Flyweight pattern
In computer programming, the flyweight software design pattern refers to an object that minimizes memory usage by sharing some of its data with other similar objects.
The flyweight pattern is one of twenty-three well-known GoF design patterns. These patterns promote flexible object-oriented software design, which is easier to implement, change, test, and reuse.
In other contexts, the idea of sharing data structures is called hash consing.
The term was first coined, and the idea extensively explored, by Paul Calder and Mark Linton in 1990 to efficiently handle glyph information in a WYSIWYG document editor.
When is this pattern useful?
The flyweight pattern is useful when dealing large numbers of objects with simple repeated elements that would use a large amount of memory if individually stored. It is common to hold shared data in external data structures and pass it to the objects temporarily when they are used.
A classic example are the data structures used representing characters in a word processor. Naively, each character in a document might have a glyph object containing its font outline, font metrics, and other formatting data.
However, this would use hundreds or thousands of bytes of memory for each character. Instead, each character can have a reference to a glyph object shared by every instance of the same character in the document.
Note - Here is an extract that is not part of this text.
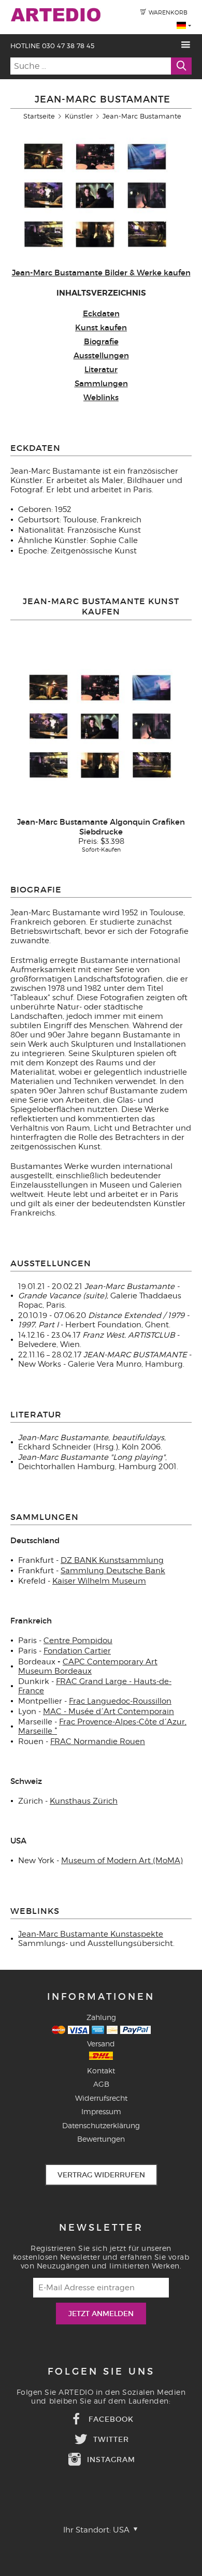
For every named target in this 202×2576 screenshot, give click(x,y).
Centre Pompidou (78, 1640)
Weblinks (101, 397)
This way, only the position of each character needs to be stored internally.
As a result, flyweight objects can:
- store intrinsic state that is invariant, context-independent and shareable (for example, the code of character 'A' in a given character set)
- provide an interface for passing in extrinsic state that is variant, context-dependent and can't be shared (for example, the position of character 'A' in a text document
Clients can reuse Flyweight objects and pass in extrinsic state as necessary, reducing the number of physically created objects.